IT’S NOT ALL ABOUT THE WEDDING.

i see too many women drive themselves crazy over planning the perfect wedding.  they stress over the colors, the flowers, the cake, the food, the centerpieces, the this and the that … but how much time do they put into the ceremony?  and i don’t mean the way it looks.  i mean, what is said.  the vows.  the promises.  the prayers.  the commitment that is solidified and confirmed on that day.

in all honesty, probably not enough.

i can say this even more, because my wedding was a catastrophe.  and utter mess.  it was cold and wet and chaotic.  i wasn’t supposed to walk out of the laundry room.  but i did.  and you know what, that washing machine led me towards my husband.  so God Bless that washing machine.

in another post, i’ll add further details to the chaos that was march 21st, 2009 … the best day of my life.  and you’ll see what i mean.  everything that could go wrong, went wrong.

but it wasn’t about the wedding.  and frankly, it wasn’t about all the people that probably thought we were insane for having an outdoor wedding in march {more on that later}.  it was about us.  me and erik.  becoming one.  vowing to each other and to God to be married, forever.

so remember that the next time you see a bride stressing over the “perfect” wedding … remind her to focus on her impending marriage instead.  it will be worth it.

Bucket List, Leap List … whatever you want to call it … We Have One

ever heard of a bucket list?  you know, the list of things you want to do before you … kick the bucket.  well, at least that’s why I figure they call it that.

the first time erik and I heard of a bucket list, was from the movie by the same name.  starring jack nicholson and morgan freeman, it was a movie we saw in the theater, back when we were still just a dating duo.  we thoroughly enjoyed our little movie date {out of the many movies we saw together, that particular outing sticks out to both of us for some reason}, and have often talked about what would be on our bucket lists …

now, I understand that most of the things that end up on a bucket list are rather trivial.  they are the sort of things we want to do or see while still on this earth … rather materialistic, is it not?  well, in an effort to steer clear of attempting to make a profound theological justification for the idea behind the bucket list, I’m simply going to say that I think it’s a fun idea.

the second time I really read someone else’s bucket list was on this blog.   about a year and a half ago, the writer behind the blog and her husband made a “pre-baby bucket list.  it’s simply a list of things to do prior to making a few additions to the family.  because things just get a little more difficult to do once you have a little miniature running around.

and i think it’s a fantastic way to truly enjoy and appreciate the period of time you have with your spouse. while it’s just the two of you.
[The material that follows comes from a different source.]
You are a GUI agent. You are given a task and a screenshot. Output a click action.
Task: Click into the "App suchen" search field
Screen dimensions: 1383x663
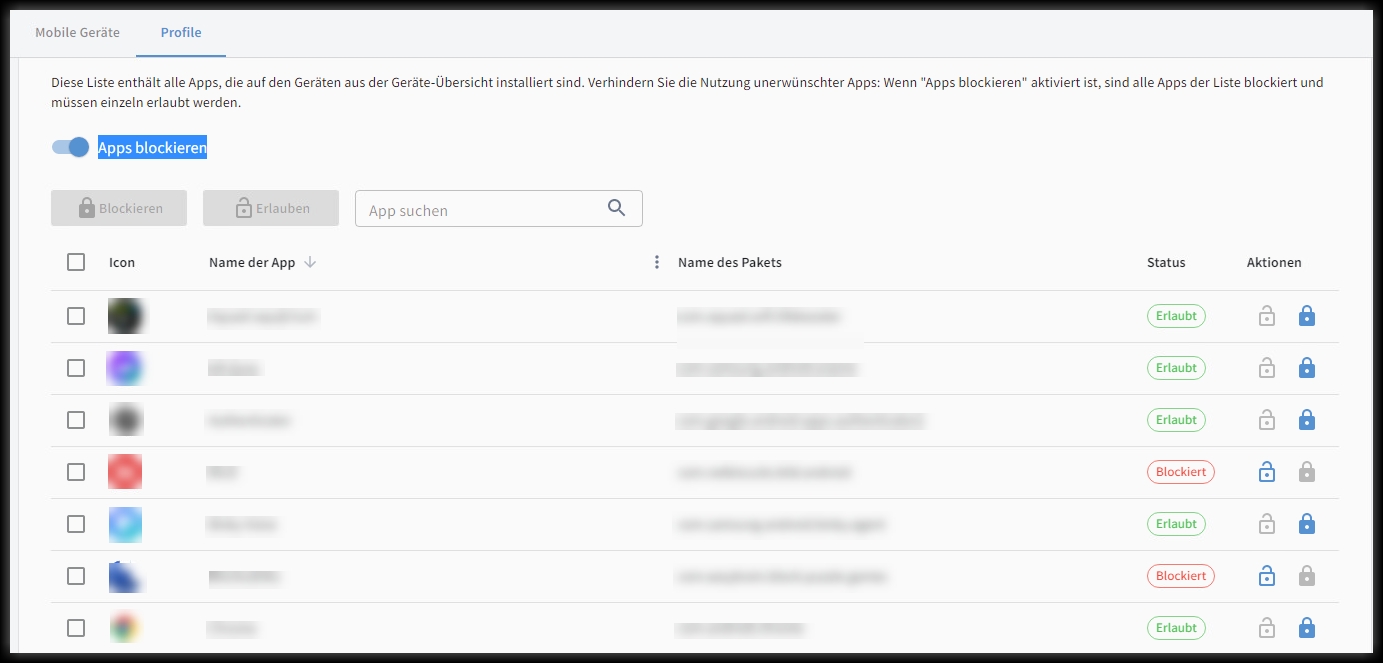click(480, 210)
because we will be parents for the rest of our lives.  and for this time only, we solely bear the responsibility of being a husband and a wife.  and we want to live this time of our lives to the fullest.

we aren’t in a rush.  and we shouldn’t be.

please, don’t get me wrong.  we are excited about starting a family.  someday.  {and should it happen before our timeline allots, we will be thrilled, to say the least}

but for now, in an effort to fall deeper in love before we decide to pop out a little benson, erik and I jotted down a few things we want to do, prior to growing the love circle.  it’s a list of adventures and memories we want to create.

together.

some are a bit extravagant.  some are very simple.  and some {ok, maybe just one} are actually stolen straight from the pre-baby bucket list of the blogger mentioned above.  we are excited to have a list that will encourage us to take every opportunity for adventure, as often as possible.  we may not finish the entire list … but whatever we don’t finish prior to having a baby, will be transferred onto the “life bucket list” {which already has a few things on it}.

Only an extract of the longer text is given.